Blocco di testo »
▬▬▬▬▬▬
Il pubblico, nell’esposizione del ministro, si è forse interessato sovratutto all’annuncio riguardante il prestito redimibile 4,75%. Se ne parlava da tempo; e la data del decreto-legge, 28 febbraio 1924, anteriore al giorno in cui il governo dichiarò di non volere più ricorrere ai decreti-legge, prova che le voci corse di un prestito imminente non erano prive di fondamento. Adesso che l’annuncio è ufficiale rallegriamoci che non avessero senso le voci corse di un inammissibile grosso prestito all’estero e che il nuovo titolo nazionale abbia uno scopo altamente lodevole.

 

 

Lo scopo è quello di trasformare i buoni del tesoro ordinari (al 31 maggio 22.466 milioni) e quelli triennali e quinquennali (alla stessa data 3.530 milioni). È una massa di circa 26 miliardi che, a poco a poco, potrà venire trasformata nel nuovo titolo. Quando i buoni giungeranno a scadenza, lo stato preferirà cioè non rinnovarli. Saranno rimborsati, ricavando i mezzi per il rimborso dal nuovo prestito. Naturalmente, i possessori dei buoni potranno darli in pagamento dei titoli del nuovo prestito, con modalità da stabilirsi. Per ora, l’emissione si limiterà a 5 miliardi; ma potrà, ove l’esperimento riesca, essere seguita da altre.

 

 

Perché rimborsare buoni ed emettere un titolo redimibile in 25 anni? La ragione è chiara: i buoni sono pericolosi. In un momento difficile, i portatori potrebbero pretenderne il rimborso; e il governo potrebbe essere costretto a stampar biglietti per far fronte alle domande. Fu detto che il buono è un biglietto in potenza; e, come tale, contribuisce a deprezzare la lira. La loro progressiva conversione in un titolo lungo, che dà respiro al governo, è perciò un passo importante verso quella rivalutazione della lira che il ministro si augura sia «lenta, sistematica, uniforme».
▬▬▬▬▬▬
I tuoi compiti »
1. Secondo il testo sul prestito redimibile, in quanti anni è redimibile il nuovo titolo?
2. Trascrivi parola per parola il testo sul prestito redimibile da «Il pubblico, nell’esposizione» fino a «scopo altamente lodevole.» compreso.

Alcuni dati:
▬▬▬▬▬▬
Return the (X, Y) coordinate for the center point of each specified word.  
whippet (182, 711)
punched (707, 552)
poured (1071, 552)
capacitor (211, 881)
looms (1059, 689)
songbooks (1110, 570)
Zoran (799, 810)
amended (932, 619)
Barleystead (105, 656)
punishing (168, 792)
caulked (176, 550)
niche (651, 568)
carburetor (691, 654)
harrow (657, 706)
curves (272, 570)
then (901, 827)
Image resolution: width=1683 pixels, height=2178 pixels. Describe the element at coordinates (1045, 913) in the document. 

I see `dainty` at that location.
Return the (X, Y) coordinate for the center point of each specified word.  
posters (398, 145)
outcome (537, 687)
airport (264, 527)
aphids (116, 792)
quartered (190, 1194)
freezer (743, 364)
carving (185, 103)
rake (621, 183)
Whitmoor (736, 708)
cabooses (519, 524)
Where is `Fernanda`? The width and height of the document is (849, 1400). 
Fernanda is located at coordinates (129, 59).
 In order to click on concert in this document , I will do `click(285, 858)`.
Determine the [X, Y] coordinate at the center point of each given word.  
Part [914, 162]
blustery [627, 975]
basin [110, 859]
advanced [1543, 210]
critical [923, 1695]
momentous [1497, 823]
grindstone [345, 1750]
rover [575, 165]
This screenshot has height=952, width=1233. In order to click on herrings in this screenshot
▬▬▬▬▬▬
Elenco delle soluzioni »
1. In 25 anni.

2.
Il pubblico, nell’esposizione del ministro, si è forse interessato sovratutto all’annuncio riguardante il prestito redimibile 4,75%. Se ne parlava da tempo; e la data del decreto-legge, 28 febbraio 1924, anteriore al giorno in cui il governo dichiarò di non volere più ricorrere ai decreti-legge, prova che le voci corse di un prestito imminente non erano prive di fondamento. Adesso che l’annuncio è ufficiale rallegriamoci che non avessero senso le voci corse di un inammissibile grosso prestito all’estero e che il nuovo titolo nazionale abbia uno scopo altamente lodevole.